With the line containing "This screenshot has height=461, width=630." as the start and the line containing "Select the 9405.20" as the end, transcribe that span of the entries below exactly, including both.
= = =
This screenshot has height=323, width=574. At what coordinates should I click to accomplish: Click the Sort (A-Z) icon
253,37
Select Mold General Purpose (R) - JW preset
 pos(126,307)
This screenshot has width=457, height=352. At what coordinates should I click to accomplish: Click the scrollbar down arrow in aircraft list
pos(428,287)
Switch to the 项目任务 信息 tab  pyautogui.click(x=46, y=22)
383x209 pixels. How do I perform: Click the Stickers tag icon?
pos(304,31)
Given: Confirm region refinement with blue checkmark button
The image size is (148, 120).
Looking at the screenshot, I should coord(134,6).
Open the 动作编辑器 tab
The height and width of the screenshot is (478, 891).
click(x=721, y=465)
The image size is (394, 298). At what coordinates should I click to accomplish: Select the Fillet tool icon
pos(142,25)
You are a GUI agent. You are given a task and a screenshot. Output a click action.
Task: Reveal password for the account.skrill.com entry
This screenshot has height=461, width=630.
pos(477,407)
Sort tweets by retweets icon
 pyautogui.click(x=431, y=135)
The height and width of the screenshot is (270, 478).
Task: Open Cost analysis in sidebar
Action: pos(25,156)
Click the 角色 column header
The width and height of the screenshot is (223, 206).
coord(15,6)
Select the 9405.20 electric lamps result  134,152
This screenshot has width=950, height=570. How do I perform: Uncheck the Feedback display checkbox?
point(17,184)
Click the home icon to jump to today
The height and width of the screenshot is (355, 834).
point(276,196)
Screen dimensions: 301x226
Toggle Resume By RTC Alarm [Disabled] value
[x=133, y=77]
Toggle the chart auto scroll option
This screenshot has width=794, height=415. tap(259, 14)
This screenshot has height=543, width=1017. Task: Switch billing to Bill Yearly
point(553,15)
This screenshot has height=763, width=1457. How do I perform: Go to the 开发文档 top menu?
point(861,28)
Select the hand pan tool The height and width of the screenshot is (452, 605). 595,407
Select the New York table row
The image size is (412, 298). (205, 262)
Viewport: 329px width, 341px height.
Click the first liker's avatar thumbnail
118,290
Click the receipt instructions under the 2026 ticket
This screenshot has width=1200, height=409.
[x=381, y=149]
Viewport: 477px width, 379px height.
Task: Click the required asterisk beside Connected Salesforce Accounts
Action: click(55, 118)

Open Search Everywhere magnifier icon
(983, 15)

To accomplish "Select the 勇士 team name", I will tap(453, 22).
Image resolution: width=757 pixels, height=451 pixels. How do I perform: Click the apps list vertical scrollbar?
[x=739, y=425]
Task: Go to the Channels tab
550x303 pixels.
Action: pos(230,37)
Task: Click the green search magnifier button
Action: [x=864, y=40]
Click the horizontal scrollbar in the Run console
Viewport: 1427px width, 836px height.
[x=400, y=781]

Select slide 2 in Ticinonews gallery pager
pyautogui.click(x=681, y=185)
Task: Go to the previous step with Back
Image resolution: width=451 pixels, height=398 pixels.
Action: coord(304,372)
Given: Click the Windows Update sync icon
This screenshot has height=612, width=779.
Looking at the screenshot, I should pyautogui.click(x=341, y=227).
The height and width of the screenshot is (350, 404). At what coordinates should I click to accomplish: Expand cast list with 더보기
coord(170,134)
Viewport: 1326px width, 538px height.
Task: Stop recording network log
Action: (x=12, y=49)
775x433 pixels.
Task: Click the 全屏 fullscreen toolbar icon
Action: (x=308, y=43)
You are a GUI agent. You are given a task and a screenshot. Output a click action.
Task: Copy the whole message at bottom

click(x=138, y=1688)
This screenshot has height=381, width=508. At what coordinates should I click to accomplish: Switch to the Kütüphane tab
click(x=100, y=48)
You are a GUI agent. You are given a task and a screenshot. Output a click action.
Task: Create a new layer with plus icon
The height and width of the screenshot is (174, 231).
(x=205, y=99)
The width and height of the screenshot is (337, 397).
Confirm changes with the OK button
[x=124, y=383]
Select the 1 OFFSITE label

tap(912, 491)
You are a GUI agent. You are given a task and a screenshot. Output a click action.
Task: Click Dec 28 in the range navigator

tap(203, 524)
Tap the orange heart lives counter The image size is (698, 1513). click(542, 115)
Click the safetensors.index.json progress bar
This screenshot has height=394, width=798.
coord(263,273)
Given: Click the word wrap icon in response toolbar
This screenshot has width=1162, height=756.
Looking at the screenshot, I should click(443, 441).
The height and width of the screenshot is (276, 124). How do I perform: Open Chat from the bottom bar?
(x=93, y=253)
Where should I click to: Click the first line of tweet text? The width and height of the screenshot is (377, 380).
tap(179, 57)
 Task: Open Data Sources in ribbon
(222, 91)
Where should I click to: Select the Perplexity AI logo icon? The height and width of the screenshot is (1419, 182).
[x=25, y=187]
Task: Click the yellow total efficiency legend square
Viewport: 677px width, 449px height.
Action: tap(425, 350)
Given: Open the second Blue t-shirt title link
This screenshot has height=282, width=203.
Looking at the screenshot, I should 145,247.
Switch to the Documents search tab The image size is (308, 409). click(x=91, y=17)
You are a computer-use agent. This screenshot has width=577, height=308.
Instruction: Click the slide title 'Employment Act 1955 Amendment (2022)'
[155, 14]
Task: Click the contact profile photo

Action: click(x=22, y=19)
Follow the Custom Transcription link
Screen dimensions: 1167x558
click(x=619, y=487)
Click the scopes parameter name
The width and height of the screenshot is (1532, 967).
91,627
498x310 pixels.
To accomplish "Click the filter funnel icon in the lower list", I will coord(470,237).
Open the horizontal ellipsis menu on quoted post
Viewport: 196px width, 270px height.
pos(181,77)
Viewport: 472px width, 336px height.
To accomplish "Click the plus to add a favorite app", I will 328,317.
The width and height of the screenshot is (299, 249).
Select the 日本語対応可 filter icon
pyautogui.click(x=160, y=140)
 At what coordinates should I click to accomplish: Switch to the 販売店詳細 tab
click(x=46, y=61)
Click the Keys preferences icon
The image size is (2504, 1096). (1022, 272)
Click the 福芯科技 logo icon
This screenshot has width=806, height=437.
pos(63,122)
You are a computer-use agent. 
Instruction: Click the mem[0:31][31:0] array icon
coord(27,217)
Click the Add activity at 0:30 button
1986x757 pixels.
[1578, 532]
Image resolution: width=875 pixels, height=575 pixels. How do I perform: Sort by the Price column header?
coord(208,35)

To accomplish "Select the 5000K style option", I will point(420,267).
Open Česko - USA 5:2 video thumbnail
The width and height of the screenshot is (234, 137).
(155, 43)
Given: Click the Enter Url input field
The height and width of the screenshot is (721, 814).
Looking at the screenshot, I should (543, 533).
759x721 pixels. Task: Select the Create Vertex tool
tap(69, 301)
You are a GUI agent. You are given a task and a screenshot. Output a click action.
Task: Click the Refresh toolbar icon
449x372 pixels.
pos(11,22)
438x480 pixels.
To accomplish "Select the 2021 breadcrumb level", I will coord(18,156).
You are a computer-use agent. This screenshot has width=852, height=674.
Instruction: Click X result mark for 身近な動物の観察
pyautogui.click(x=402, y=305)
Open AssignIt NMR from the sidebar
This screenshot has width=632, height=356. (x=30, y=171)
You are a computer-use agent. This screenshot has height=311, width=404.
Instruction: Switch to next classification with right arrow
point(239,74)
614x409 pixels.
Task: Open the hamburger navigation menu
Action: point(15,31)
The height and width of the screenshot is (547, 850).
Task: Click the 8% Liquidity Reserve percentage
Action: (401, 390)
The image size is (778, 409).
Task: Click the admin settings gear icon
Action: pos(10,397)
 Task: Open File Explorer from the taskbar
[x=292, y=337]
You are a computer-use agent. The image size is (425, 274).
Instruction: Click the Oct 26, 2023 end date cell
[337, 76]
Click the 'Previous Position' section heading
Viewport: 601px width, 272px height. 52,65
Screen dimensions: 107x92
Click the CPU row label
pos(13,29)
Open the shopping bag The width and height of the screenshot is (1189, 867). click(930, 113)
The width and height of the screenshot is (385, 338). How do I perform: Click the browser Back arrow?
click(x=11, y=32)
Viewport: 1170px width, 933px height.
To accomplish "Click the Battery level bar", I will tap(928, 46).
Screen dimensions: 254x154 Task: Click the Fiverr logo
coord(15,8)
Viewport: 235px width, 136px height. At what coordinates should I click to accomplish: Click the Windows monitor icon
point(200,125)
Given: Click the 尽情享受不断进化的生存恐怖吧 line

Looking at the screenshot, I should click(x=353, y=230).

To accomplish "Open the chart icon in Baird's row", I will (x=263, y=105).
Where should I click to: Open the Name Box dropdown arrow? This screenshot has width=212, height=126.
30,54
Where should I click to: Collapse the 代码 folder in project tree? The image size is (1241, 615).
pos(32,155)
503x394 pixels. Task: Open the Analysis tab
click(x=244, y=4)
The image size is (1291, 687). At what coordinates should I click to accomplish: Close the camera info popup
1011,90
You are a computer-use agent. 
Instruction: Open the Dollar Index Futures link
= = =
• _Expected answer_
This screenshot has height=461, width=630.
pos(477,407)
Sort tweets by retweets icon
 pyautogui.click(x=431, y=135)
The height and width of the screenshot is (270, 478).
Task: Open Cost analysis in sidebar
Action: pos(25,156)
Click the 角色 column header
The width and height of the screenshot is (223, 206).
coord(15,6)
Select the 9405.20 electric lamps result  134,152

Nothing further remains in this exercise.